Un’emergenza del genere coinvolgerebbe circa 700mila abitanti della zona sparsi per 25 Comuni, e darebbe vita a un traffico di mezzi che si prevede constare di 500 bus e 220 treni al giorni, per un totale di 72 ore per completare l’intera evacuazione.

Dato che la zona dei Campi Flegrei è stata giudicata zona rossa ad alto rischio, anche i sette Comuni di quest’area verranno inseriti nel piano di evacuazione, con una modifica che verrà approvata entro poche settimane.

I 672mila cittadini della zona a rischio, stando al programma presentato presso palazzo Santa Lucia, verranno smistati in 19 regioni. L’allerta seguirà quattro livelli: base, attenzione, preallarme e allarme. Allo scattare dell’ultimo il trasferimento sarà obbligatorio e dovrà avvenire entro e non oltre le 72 ore.

De Luca ha dichiarato che il piano verrà ultimato entro la fine del mese, “quando tutti i 25 Comuni coinvolti avranno presentato i propri piani di protezione civile”, illustrando poi le varie fasi delle operazioni, gestite da entità differenti: “Il primo spostamento, a carico dei comuni, avverrà nelle zone cosiddette di attesa, cioè aree individuate per il primissimo spostamento. Dalle zone di attesa prevediamo di spostare i cittadini nelle zone di incontro, quelle gestite dalla regione che poi si fa carico di spostare i cittadini nelle regioni gemellate. Nei prossimi mesi, lavoreremo anche per completare la rete infrastrutturale e viaria a supporto del piano di evacuazione“.

Pur non essendoci un’emergenza alle porte, è importante l’opera di informazione – fa notare il presidente – che dovrà penetrare sin dalle scuole per poi raggiungere i vari strati della popolazione.

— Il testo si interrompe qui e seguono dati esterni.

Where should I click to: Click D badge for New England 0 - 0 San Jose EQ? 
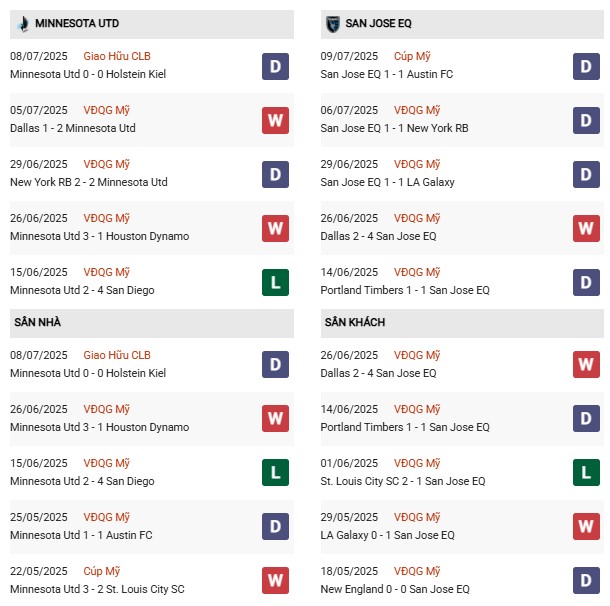click(x=586, y=581)
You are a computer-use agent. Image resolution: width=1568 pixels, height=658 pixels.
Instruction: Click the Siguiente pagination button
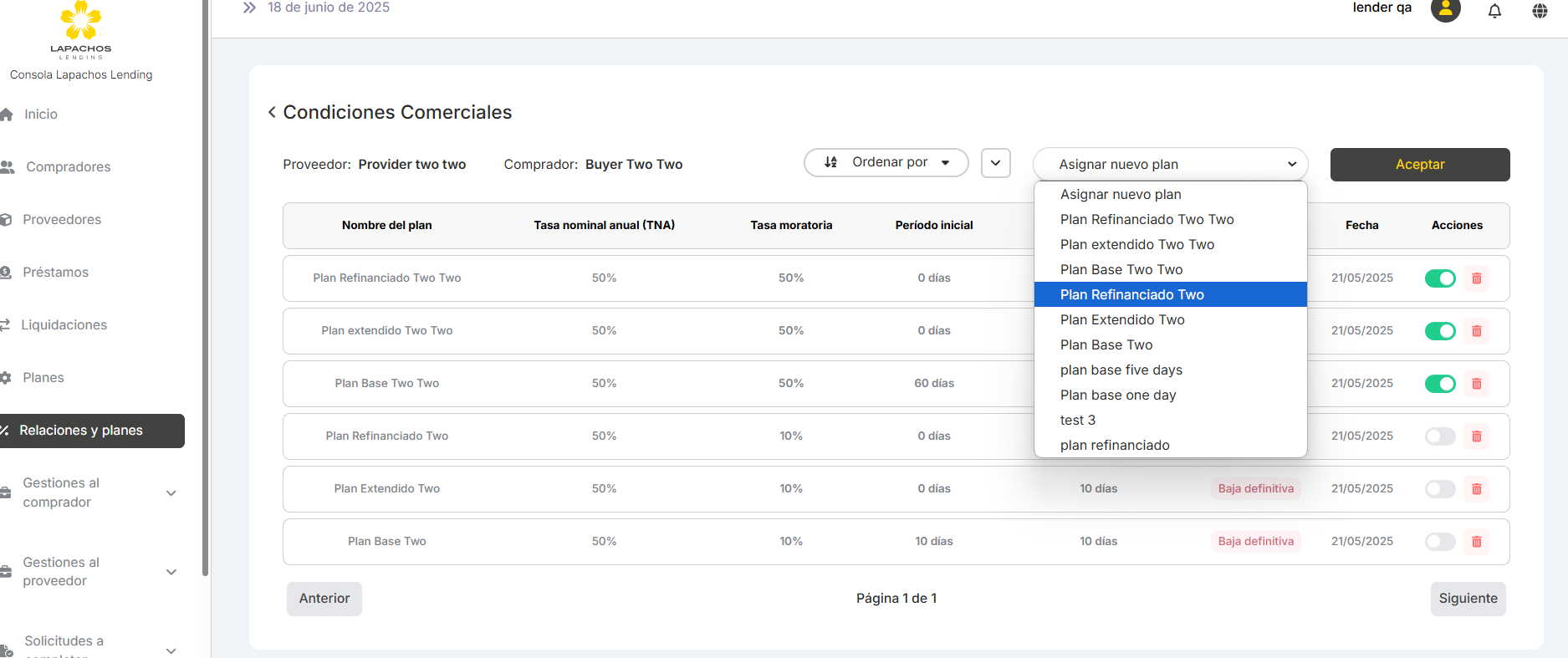click(x=1468, y=599)
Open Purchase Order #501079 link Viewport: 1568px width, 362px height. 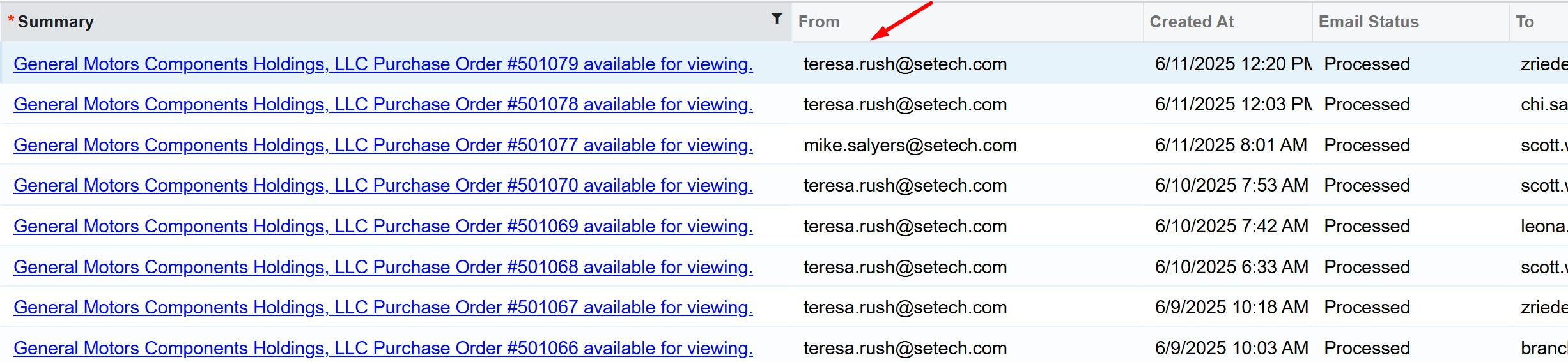pos(383,64)
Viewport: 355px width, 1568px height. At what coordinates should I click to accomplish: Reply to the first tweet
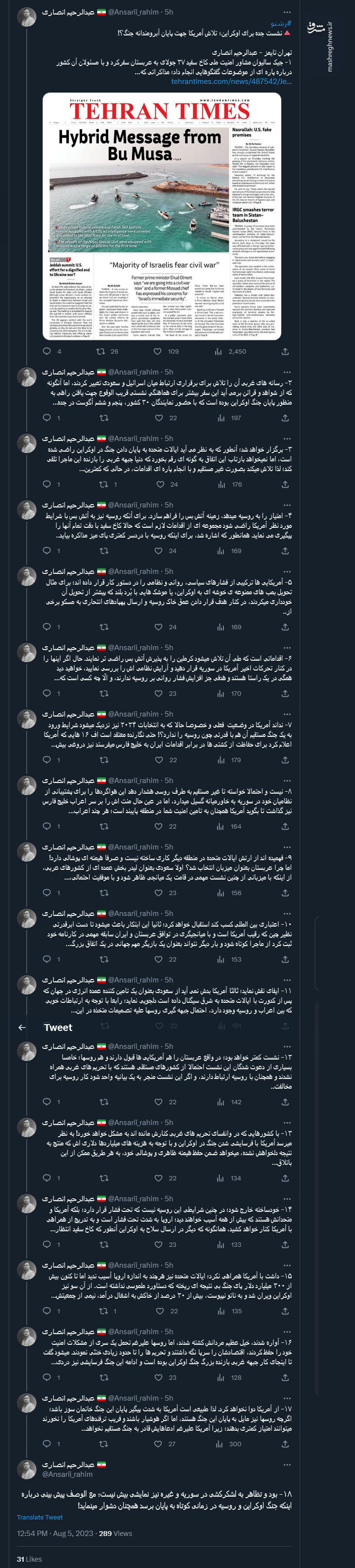[46, 351]
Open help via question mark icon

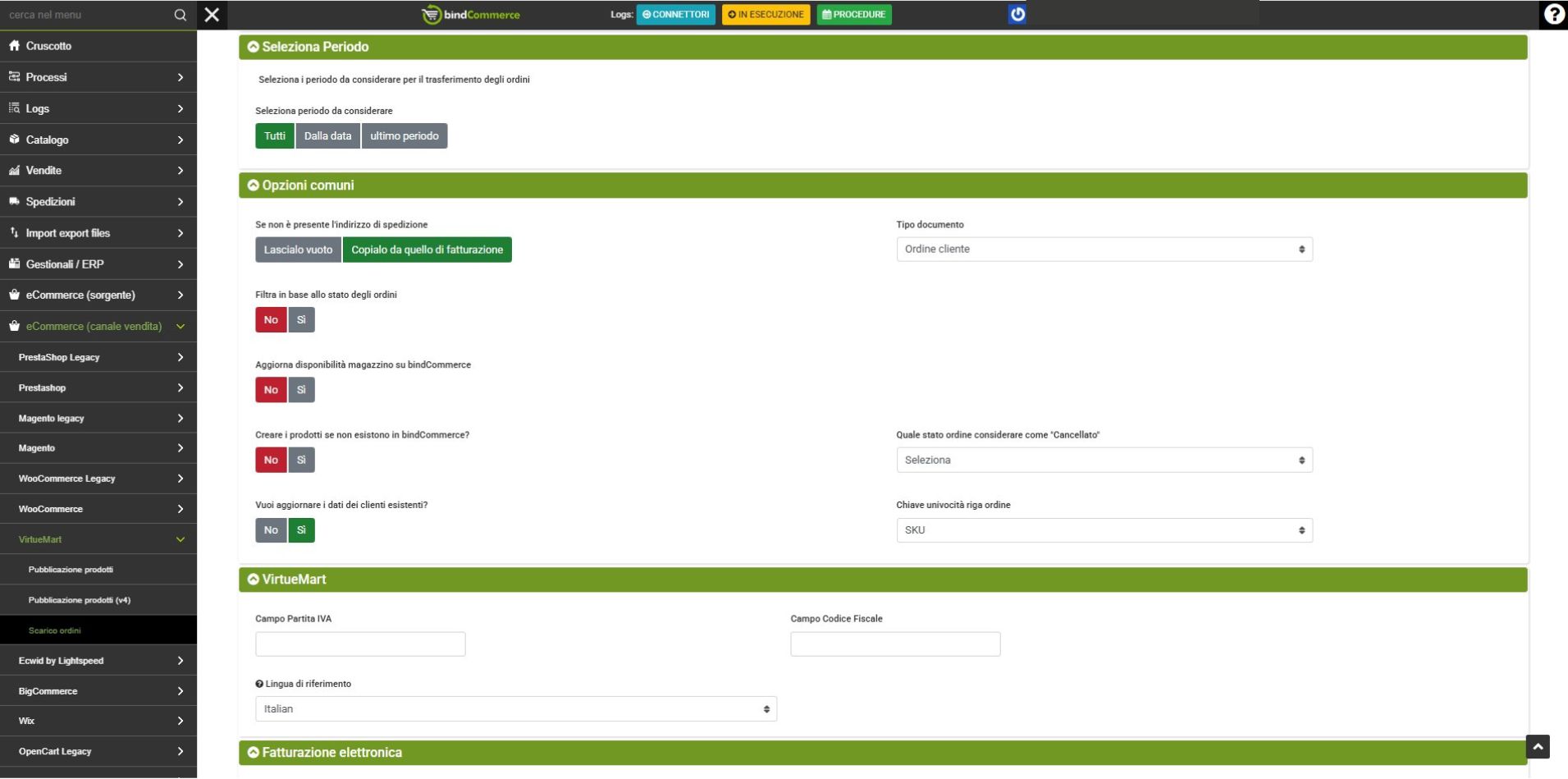1553,14
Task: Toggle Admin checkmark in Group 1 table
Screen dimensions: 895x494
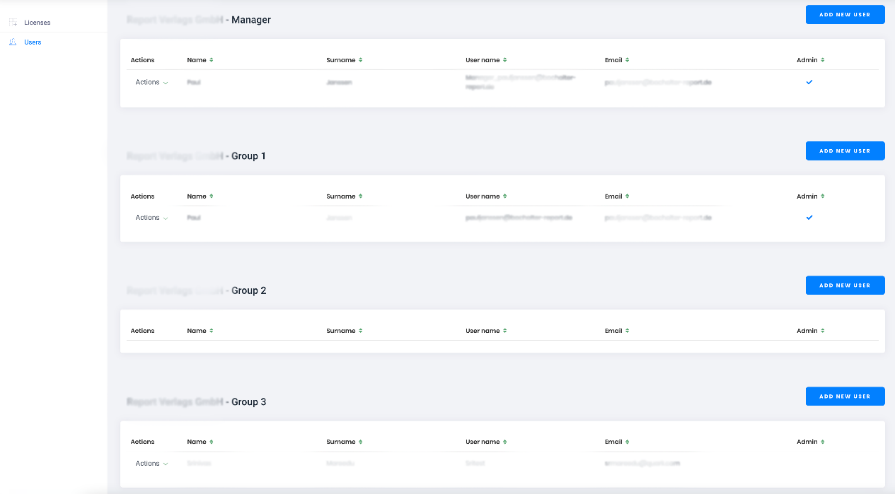Action: click(x=809, y=217)
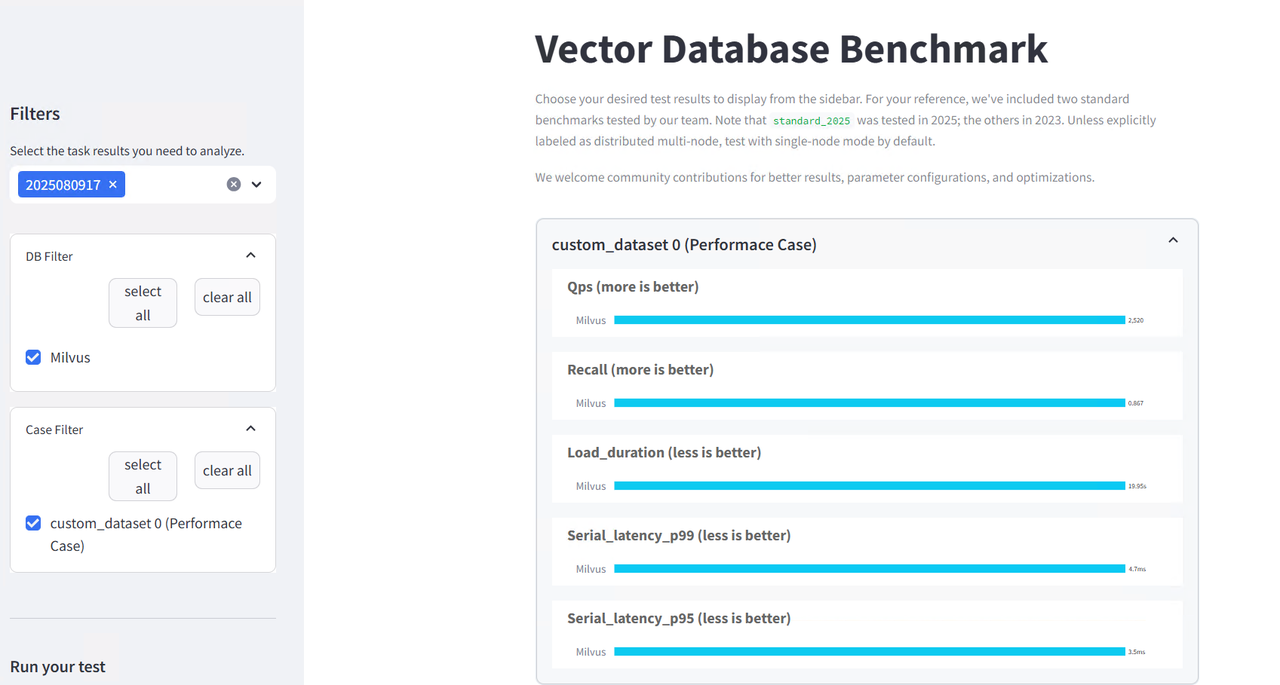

Curcio è entrato nel merito della riforma costituzionale, che dovrebbe privare le Regioni di alcune prerogative, per quanto non si tratti di questo caso: “La modifica del titolo V della Costituzione è il riposizionamento più che l’accentramento delle competenze, ma non è in discussione il tema della responsabilità dei territori. Ci si è resi conto che su alcune materie come quella della Protezione Civile c’è bisogno di una omogeneizzazione nazionale, ma la Protezione Civile è il territorio, il cittadino, la Regione.”